Kabar Karanganyar, — Sebuah video yang memperlihatkan seorang pemancing nekat membuka jalur menuju spot mancing di puncak tebing kawasan Air Terjun Grojogan Sewu, Tawangmangu, viral di media sosial. Aksi tersebut menuai kecaman warganet karena dinilai sangat berbahaya dan tidak memperhatikan faktor keselamatan diri.
Video tersebut diunggah oleh akun Instagram @Karanganyarkita dan langsung mendapat ratusan komentar. Banyak warganet menilai tindakan pemancing itu dapat berakibat fatal serta berpotensi merepotkan banyak pihak jika terjadi hal yang tidak diinginkan.
Dalam kolom komentar, pihak pengelola objek wisata Grojogan Sewu melalui akun resminya @Grojogansewutawangmangu turut memberikan peringatan. Mereka menegaskan bahwa aksi nekat tersebut tidak diizinkan karena membahayakan keselamatan pemancing dan dapat menyulitkan tim SAR bila terjadi kecelakaan.
“Halo mas, tindakan ini jangan diulangi ya. Takut terjadi hal yang tidak kami inginkan. Apabila ada teman yang bertanya jalur ke sana, jangan diberitahu ya. Terima kasih,” tulis akun resmi pengelola Grojogan Sewu.
Komentar dari pengelola tersebut justru mendapat banyak respons positif dari warganet. Banyak yang menilai peringatan itu disampaikan dengan cara yang humanis dan santun, meskipun pelanggaran yang dilakukan pemancing cukup serius.
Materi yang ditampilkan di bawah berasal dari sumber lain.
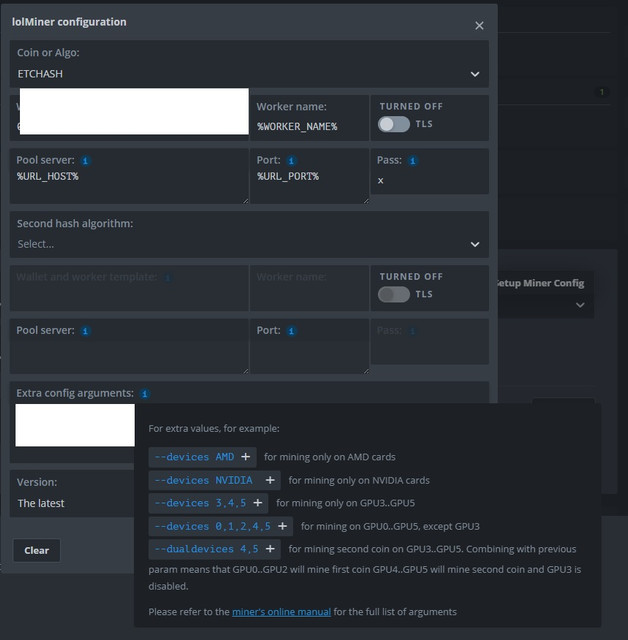Click the info icon next to Port
Screen dimensions: 628x640
[291, 160]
“@grojogansewutawangmangu salut, walaupun sudah jelas salah dan sangat berbahaya, cara mengingatkannya adem,” tulis akun @Aan_Sutarna.
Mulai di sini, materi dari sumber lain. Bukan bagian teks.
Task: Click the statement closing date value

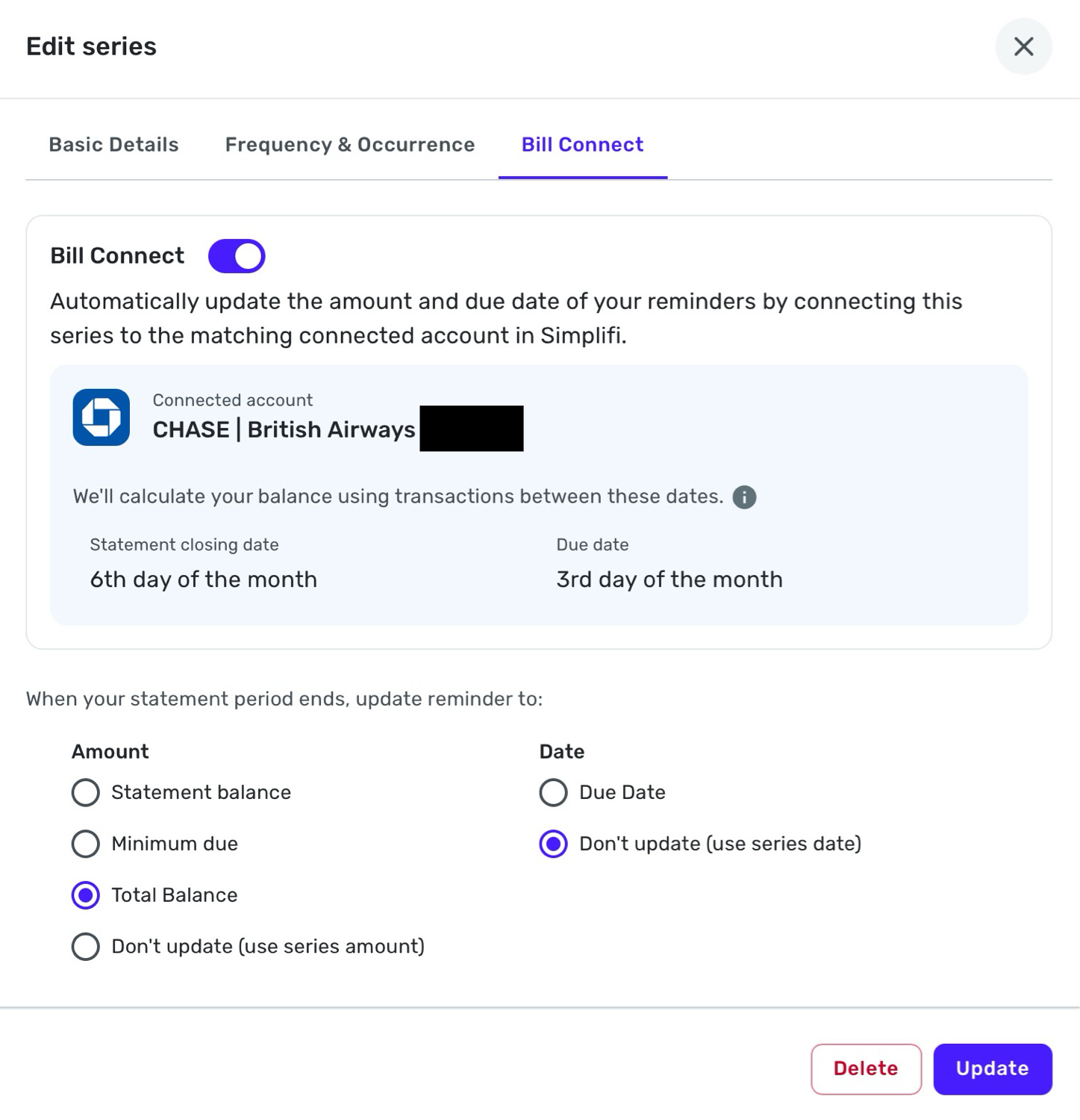Action: 203,579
Tak hanya memberikan teguran, pengelola Grojogan Sewu juga menawarkan alternatif lokasi memancing yang aman di sepanjang aliran sungai kawasan wisata tersebut.
“Halo teman-teman, mohon maaf ya, lokasi tersebut sangat berbahaya. Jangan ditiru, kasihan tim SAR dan pihak Grojogan Sewu apabila terjadi sesuatu yang tidak diinginkan. Silakan memancing atau mencari ikan di lokasi yang aman, seperti di sekitar loket 2 atau aliran sungai dari air terjun ke bawah. Terima kasih,” tambah pihak pengelola.
Menurut keterangan yang disampaikan melalui akun resminya, pemancing yang melakukan aksi membuka jalur menuju puncak tebing Grojogan Sewu itu telah mengakui kesalahannya. Ia juga menyampaikan permintaan maaf dan berjanji tidak akan mengulangi perbuatannya.(Hds/K2)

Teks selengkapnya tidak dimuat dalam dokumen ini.